E-commerce security 101
by November 9, 2023
Please note: This blog was originally published in 2019. It’s since been updated for accuracy and comprehensiveness.
Securing websites is not always an easy task, but when it comes to e-commerce, there are more aspects to consider. Your customers need to trust your company will safeguard their Personally Identifiable Information (PII). You can lose a large chunk of revenue and customers if you betray their trust by not doing your due diligence when it comes to securing your e-commerce website.
General steps to keep your site and customers safe
It’s important to have a general idea of how to keep your site safe. Whether you have an e-commerce store or not, updating your software, keeping strong passwords, and making backups of the site is a must.
It’s important to have a website security framework in place which will provide the basic necessities to build your security posture from. These steps are divided into many categories, but the main functions are to identify, protect, detect, respond, and recover.
PCI Compliance
Five of the major credit card companies have formed a set of Data Security Standards (DSS) for the Payment Card Industry (PCI) which mandates rules for e-commerce website security.
The standards were set to ensure the safety of your customer’s payment information. To keep your site PCI Compliant, you must have a website application firewall, change vendor-supplied default settings, and manage your users who handle payment card data, among other things.
The full list of requirements can be found on the PCI Security Standards Site.
SSL Encryption
Transport Layer Security (TLS) also known as Secure Sockets Layer (SSL) are names you’ll hear often regarding your e-commerce site. These are protocols for transferring data securely over a network, by allowing your website to use the HTTPS protocol.
Encrypting data is hugely important for an e-commerce site. To ensure that credit cards and personal information cannot be stolen by a Man in the Middle (MITM) attack, information is encrypted so that only the intended receiver can interpret the information (with use of public keys) and the certificate authentication provided by the SSL Certificate Authority (CA).

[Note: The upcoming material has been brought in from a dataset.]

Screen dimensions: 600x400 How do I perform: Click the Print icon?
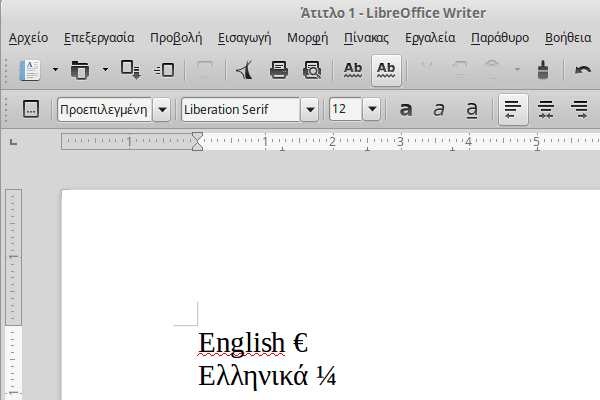280,70
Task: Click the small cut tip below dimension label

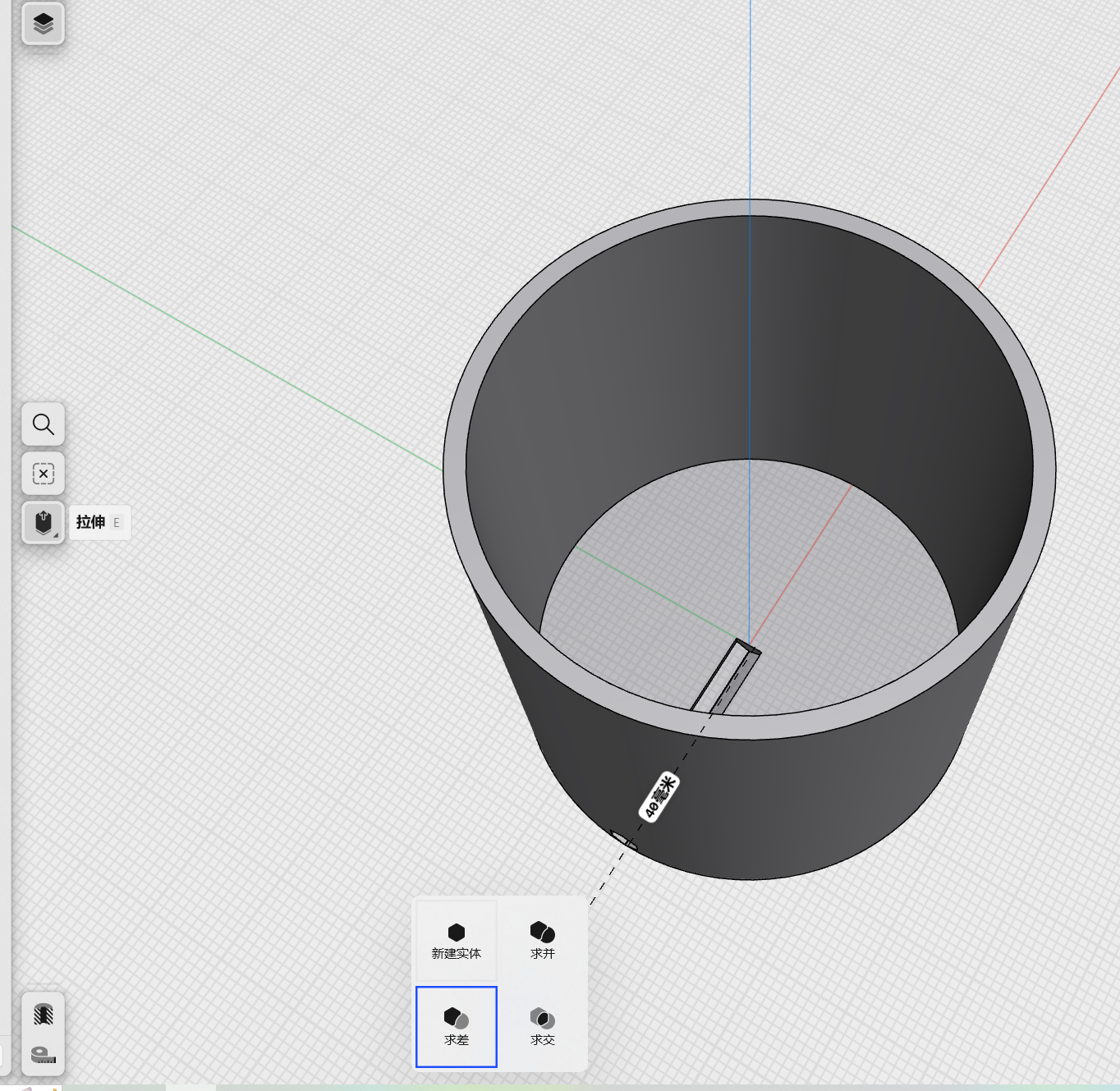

Intrusion Prevention System
If you’ve read through the recommendations in the articles I linked to above, you can see that a website application firewall is not only one of the first standards for PCI compliance, but also a very important part of maintaining general security standards for all sites.

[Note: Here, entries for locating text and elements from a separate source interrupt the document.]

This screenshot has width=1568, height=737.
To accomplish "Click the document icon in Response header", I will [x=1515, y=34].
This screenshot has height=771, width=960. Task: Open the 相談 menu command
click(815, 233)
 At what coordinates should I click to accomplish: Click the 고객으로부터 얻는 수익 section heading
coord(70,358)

A firewall will prevent intrusions by acting as a filter for incoming traffic to your site. Without a filter, your site is open to all sorts of requests from any IP that comes its way. With a firewall installed, you’ll have the power to block suspicious traffic and malicious activity before it can destroy your brand reputation.
There are multiple levels of firewalls for the layers of traffic on the site. Your host most likely has a firewall for connection to the server, but many hosting plans do not come with a firewall that will protect your site from traffic on Ports 80 and 443 for HTTP and HTTPS traffic, respectively. Be sure that you are leveraging both types of firewalls for optimum protection.
Monitor your site often
Security is not a static state. The threat landscape is ever-changing, meaning we all need to be on top of our game when it comes to checking logs and activities. You can have a firewall and do your best to secure every part of the site, but malware is not typically 100% preventable, and without strict attention to activity logs and modified files, you can be caught unaware and leave yourself open for attack.
Check your logs daily. Have knowledge of what is normal for the site and what is suspicious. Using the Sucuri plugin offers integrity monitoring, as well as activity auditing so that you are alerted to any changes on the site before your site is affected negatively.
Many businesses today receive most of their revenue online. E-commerce sites need to protect their customers — and by extension — their revenue. Take into consideration your website security framework and what you are doing to identify, protect, detect, respond, and recover.